_PROBLEM TO SOLVE_
Rewrite the lines below, replacing every "GUI agent" with "screen agent" and leaving everything else unchanged.

Lines for finding displayed items
__________________________________________________

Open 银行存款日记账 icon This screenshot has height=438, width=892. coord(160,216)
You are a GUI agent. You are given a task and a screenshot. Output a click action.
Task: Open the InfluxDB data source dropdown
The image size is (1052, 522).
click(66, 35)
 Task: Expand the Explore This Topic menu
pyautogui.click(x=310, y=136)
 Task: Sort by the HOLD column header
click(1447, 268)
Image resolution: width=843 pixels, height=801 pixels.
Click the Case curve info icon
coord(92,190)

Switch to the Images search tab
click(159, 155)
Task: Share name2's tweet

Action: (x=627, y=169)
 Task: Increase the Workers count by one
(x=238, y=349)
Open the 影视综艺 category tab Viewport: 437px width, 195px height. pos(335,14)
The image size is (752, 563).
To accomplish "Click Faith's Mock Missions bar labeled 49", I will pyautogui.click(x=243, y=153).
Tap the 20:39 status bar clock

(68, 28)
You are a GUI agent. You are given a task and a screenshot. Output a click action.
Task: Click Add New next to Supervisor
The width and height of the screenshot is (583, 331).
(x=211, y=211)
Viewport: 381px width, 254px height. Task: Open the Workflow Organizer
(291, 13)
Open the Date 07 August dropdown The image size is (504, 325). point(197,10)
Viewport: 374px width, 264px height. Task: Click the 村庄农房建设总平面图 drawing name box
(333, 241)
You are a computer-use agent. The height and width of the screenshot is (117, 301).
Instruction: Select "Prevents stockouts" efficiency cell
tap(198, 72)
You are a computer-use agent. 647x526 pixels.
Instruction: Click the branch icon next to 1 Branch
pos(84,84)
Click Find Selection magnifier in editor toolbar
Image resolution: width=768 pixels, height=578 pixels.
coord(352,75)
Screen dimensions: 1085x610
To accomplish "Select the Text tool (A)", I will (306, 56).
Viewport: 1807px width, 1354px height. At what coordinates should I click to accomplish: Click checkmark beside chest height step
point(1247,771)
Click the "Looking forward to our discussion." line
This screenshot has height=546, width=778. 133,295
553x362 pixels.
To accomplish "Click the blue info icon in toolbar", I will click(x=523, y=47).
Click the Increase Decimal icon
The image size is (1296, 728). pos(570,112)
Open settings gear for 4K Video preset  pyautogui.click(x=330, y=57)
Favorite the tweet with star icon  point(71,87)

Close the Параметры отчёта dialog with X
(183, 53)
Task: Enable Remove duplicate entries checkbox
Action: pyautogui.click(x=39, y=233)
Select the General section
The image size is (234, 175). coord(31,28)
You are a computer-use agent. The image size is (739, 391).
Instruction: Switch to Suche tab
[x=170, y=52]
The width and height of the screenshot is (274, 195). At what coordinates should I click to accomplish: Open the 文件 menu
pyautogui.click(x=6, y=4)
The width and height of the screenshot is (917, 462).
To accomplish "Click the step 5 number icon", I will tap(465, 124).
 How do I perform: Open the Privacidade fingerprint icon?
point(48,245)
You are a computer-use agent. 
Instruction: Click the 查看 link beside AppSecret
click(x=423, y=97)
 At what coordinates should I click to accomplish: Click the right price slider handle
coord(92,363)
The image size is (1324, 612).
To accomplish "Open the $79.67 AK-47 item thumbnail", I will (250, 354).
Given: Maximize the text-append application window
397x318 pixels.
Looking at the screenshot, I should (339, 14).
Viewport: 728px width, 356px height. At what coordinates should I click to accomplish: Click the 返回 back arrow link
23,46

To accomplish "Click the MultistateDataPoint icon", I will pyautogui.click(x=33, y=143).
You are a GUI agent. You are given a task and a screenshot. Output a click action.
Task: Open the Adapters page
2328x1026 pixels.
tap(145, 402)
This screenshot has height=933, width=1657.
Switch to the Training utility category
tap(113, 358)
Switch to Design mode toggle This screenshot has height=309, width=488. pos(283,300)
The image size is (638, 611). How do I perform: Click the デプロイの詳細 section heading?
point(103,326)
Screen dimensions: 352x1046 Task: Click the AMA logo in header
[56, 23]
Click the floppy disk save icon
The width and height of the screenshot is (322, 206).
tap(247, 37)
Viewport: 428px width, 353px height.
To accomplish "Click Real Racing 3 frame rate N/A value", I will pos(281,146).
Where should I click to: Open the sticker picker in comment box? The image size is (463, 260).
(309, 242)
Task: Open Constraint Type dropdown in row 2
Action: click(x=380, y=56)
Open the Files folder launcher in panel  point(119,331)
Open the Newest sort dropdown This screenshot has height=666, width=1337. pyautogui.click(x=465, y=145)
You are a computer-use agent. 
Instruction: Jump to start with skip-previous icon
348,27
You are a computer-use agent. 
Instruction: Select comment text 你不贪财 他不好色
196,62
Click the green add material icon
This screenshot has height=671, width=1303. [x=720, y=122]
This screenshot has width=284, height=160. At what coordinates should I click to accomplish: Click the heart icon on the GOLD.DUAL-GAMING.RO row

__________________________________________________

_RIGHT ANSWER_
Open 银行存款日记账 icon This screenshot has height=438, width=892. coord(160,216)
You are a screen agent. You are given a task and a screenshot. Output a click action.
Task: Open the InfluxDB data source dropdown
The image size is (1052, 522).
click(66, 35)
 Task: Expand the Explore This Topic menu
pyautogui.click(x=310, y=136)
 Task: Sort by the HOLD column header
click(1447, 268)
Image resolution: width=843 pixels, height=801 pixels.
Click the Case curve info icon
coord(92,190)

Switch to the Images search tab
click(159, 155)
Task: Share name2's tweet

Action: (x=627, y=169)
 Task: Increase the Workers count by one
(x=238, y=349)
Open the 影视综艺 category tab Viewport: 437px width, 195px height. pos(335,14)
The image size is (752, 563).
To accomplish "Click Faith's Mock Missions bar labeled 49", I will pyautogui.click(x=243, y=153).
Tap the 20:39 status bar clock

(68, 28)
You are a screen agent. You are given a task and a screenshot. Output a click action.
Task: Click Add New next to Supervisor
The width and height of the screenshot is (583, 331).
(x=211, y=211)
Viewport: 381px width, 254px height. Task: Open the Workflow Organizer
(291, 13)
Open the Date 07 August dropdown The image size is (504, 325). point(197,10)
Viewport: 374px width, 264px height. Task: Click the 村庄农房建设总平面图 drawing name box
(333, 241)
You are a computer-use agent. The height and width of the screenshot is (117, 301).
Instruction: Select "Prevents stockouts" efficiency cell
tap(198, 72)
You are a computer-use agent. 647x526 pixels.
Instruction: Click the branch icon next to 1 Branch
pos(84,84)
Click Find Selection magnifier in editor toolbar
Image resolution: width=768 pixels, height=578 pixels.
coord(352,75)
Screen dimensions: 1085x610
To accomplish "Select the Text tool (A)", I will (306, 56).
Viewport: 1807px width, 1354px height. At what coordinates should I click to accomplish: Click checkmark beside chest height step
point(1247,771)
Click the "Looking forward to our discussion." line
This screenshot has height=546, width=778. 133,295
553x362 pixels.
To accomplish "Click the blue info icon in toolbar", I will click(x=523, y=47).
Click the Increase Decimal icon
The image size is (1296, 728). pos(570,112)
Open settings gear for 4K Video preset  pyautogui.click(x=330, y=57)
Favorite the tweet with star icon  point(71,87)

Close the Параметры отчёта dialog with X
(183, 53)
Task: Enable Remove duplicate entries checkbox
Action: pyautogui.click(x=39, y=233)
Select the General section
The image size is (234, 175). coord(31,28)
You are a computer-use agent. The image size is (739, 391).
Instruction: Switch to Suche tab
[x=170, y=52]
The width and height of the screenshot is (274, 195). At what coordinates should I click to accomplish: Open the 文件 menu
pyautogui.click(x=6, y=4)
The width and height of the screenshot is (917, 462).
To accomplish "Click the step 5 number icon", I will tap(465, 124).
 How do I perform: Open the Privacidade fingerprint icon?
point(48,245)
You are a computer-use agent. 
Instruction: Click the 查看 link beside AppSecret
click(x=423, y=97)
 At what coordinates should I click to accomplish: Click the right price slider handle
coord(92,363)
The image size is (1324, 612).
To accomplish "Open the $79.67 AK-47 item thumbnail", I will (250, 354).
Given: Maximize the text-append application window
397x318 pixels.
Looking at the screenshot, I should (339, 14).
Viewport: 728px width, 356px height. At what coordinates should I click to accomplish: Click the 返回 back arrow link
23,46

To accomplish "Click the MultistateDataPoint icon", I will pyautogui.click(x=33, y=143).
You are a screen agent. You are given a task and a screenshot. Output a click action.
Task: Open the Adapters page
2328x1026 pixels.
tap(145, 402)
This screenshot has height=933, width=1657.
Switch to the Training utility category
tap(113, 358)
Switch to Design mode toggle This screenshot has height=309, width=488. pos(283,300)
The image size is (638, 611). How do I perform: Click the デプロイの詳細 section heading?
point(103,326)
Screen dimensions: 352x1046 Task: Click the AMA logo in header
[56, 23]
Click the floppy disk save icon
The width and height of the screenshot is (322, 206).
tap(247, 37)
Viewport: 428px width, 353px height.
To accomplish "Click Real Racing 3 frame rate N/A value", I will pos(281,146).
Where should I click to: Open the sticker picker in comment box? The image size is (463, 260).
(309, 242)
Task: Open Constraint Type dropdown in row 2
Action: click(x=380, y=56)
Open the Files folder launcher in panel  point(119,331)
Open the Newest sort dropdown This screenshot has height=666, width=1337. pyautogui.click(x=465, y=145)
You are a computer-use agent. 
Instruction: Jump to start with skip-previous icon
348,27
You are a computer-use agent. 
Instruction: Select comment text 你不贪财 他不好色
196,62
Click the green add material icon
This screenshot has height=671, width=1303. [x=720, y=122]
This screenshot has width=284, height=160. At what coordinates should I click to accomplish: Click the heart icon on the GOLD.DUAL-GAMING.RO row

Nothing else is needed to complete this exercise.